Segregated funds: net sales sinkBy Alain Thériault | March 07 2012 09:17PM
Net sales of segregated funds in Canada slumped by over 6% in 2011 versus 2010. This decline is due to the poor performance of some high-calibre players.
Total net sales of segregated funds in Canada were $2.159 billion in 2011, down from $2.302 billion in 2010. This amounts to a decrease of 6.2%, says Investors Economics, which compiled the data. Net sales are the net result of gross sales less withdrawals.
In 2011, the seg fund market was dominated by five players: Manulife Investments, Great-West Life (including Canada-Life, London Life, Investors Group and Mackenzie), Sun Life Financial, Industrial Alliance and Empire Life.
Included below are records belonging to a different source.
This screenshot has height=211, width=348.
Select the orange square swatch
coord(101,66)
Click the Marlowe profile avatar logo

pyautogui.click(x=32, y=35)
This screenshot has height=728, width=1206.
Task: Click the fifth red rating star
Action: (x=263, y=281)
These leaders controlled 85% of assets under management in Canada, or $72.7 billion of the total $86.4 billion, at Dec. 31, 2011. Incidentally, total assets edged down 1.6% since 2010.
Three of the five Canadian market heavyweights sold less in 2011 than in 2010. Smaller players with strong sales in 2010 also saw a downturn in 2011. For the market overall, seg fund sales were dragged by poor performance.
Sales plunge at Sun Life
Sun Life’s net sales of segregated funds plunged between 2010 and 2011. From $632 million in 2010, they diminished to $15 million in 2011. Industrial Alliance reported $721 million in net sales of segregated funds in 2011, compared with $927 million in 2010, for an 18% drop. Empire Life ended 2011 in the red, with redemptions of $40 million versus net sales of $36 million in 2010.
Some players just below the Top 5 had robust sales in 2010, but faltered in 2011. Ranking seventh in terms of market share, Desjardins Financial Security sustained a drop in net sales of over 42%. They shrank from $686 million in 2010 to $396 million in 2011.
Net sales of segregated funds at SSQ Life and Primerica were also halved between 2010 and 2011. At number 10-ranked SSQ Life, net sales dropped from $190 million in 2010 to $87 million in 2011. Sales at eighth largest player Primerica declined from $64 million in 2010 to $32 million in 2011.
Holding the ninth largest market share, Transamerica Life Canada posted improved results although it remained in net redemption territory. The insurer saw negative net sales of $110 million in 2011, compared to negative net sales of $650 million in 2010.
In 12th place in the rankings, CI Investments saw negative net sales of $99 million in 2011, from $251 million in 2010.
Manulife and Great-West are the only two players in the Top 5 to report gains in segregated fund sales from 2010 to 2011.
Manulife’s segregated fund sales doubled in 2011 compared with 2010, to reach $583 million. This is still far below previous years when its star GMWB product IncomePlus led the company to sales of 1.8 billion in 2009 and 2.7 billion in 2008. At Great-West, net sales of segregated funds rose by almost 63% between 2010 and 2011, to reach $182 million.
RBC Insurance, generated net seg fund sales of $76 million in 2011, for 65% growth since 2010. Standard Life did not sit on the sidelines. The insurer racked up $391 million in sales in 2011, amounting to 41% growth since 2010.